◆ **INSTRUCTIONS TO FOLLOW**: Copy every one of the records below word for word, but leave out the pictures.

Records from a pointing dataset:
######

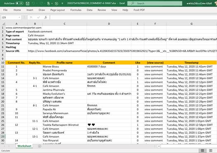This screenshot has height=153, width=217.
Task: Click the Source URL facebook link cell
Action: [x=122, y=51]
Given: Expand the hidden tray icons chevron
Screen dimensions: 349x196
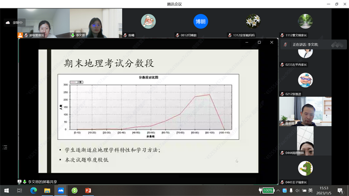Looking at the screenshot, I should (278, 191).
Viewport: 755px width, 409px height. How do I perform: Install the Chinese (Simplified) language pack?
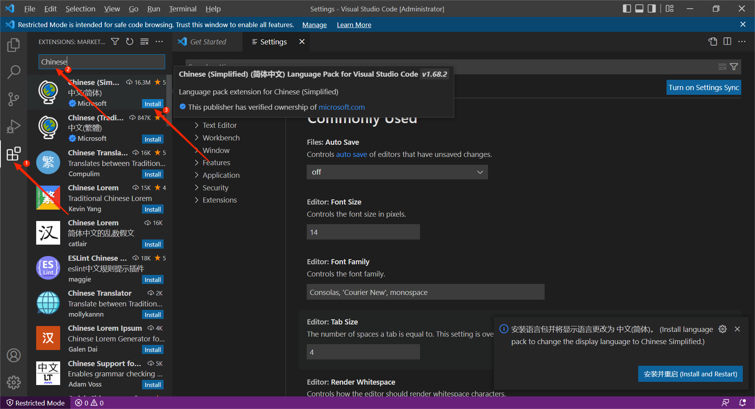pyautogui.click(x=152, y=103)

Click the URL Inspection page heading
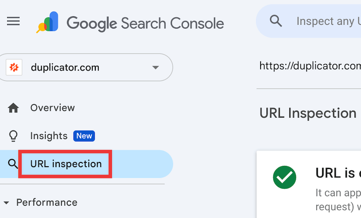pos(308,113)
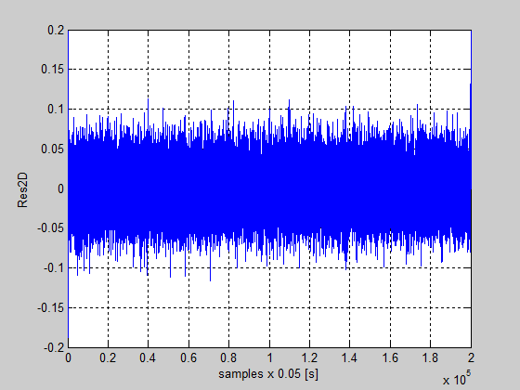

######

◆ **EXERCISE ANSWER**:
This screenshot has height=153, width=217.
Task: Click the Source URL facebook link cell
Action: [x=122, y=51]
Given: Expand the hidden tray icons chevron
Screen dimensions: 349x196
Looking at the screenshot, I should (278, 191).
Viewport: 755px width, 409px height. How do I perform: Install the Chinese (Simplified) language pack?
pyautogui.click(x=152, y=103)

Click the URL Inspection page heading
pos(308,113)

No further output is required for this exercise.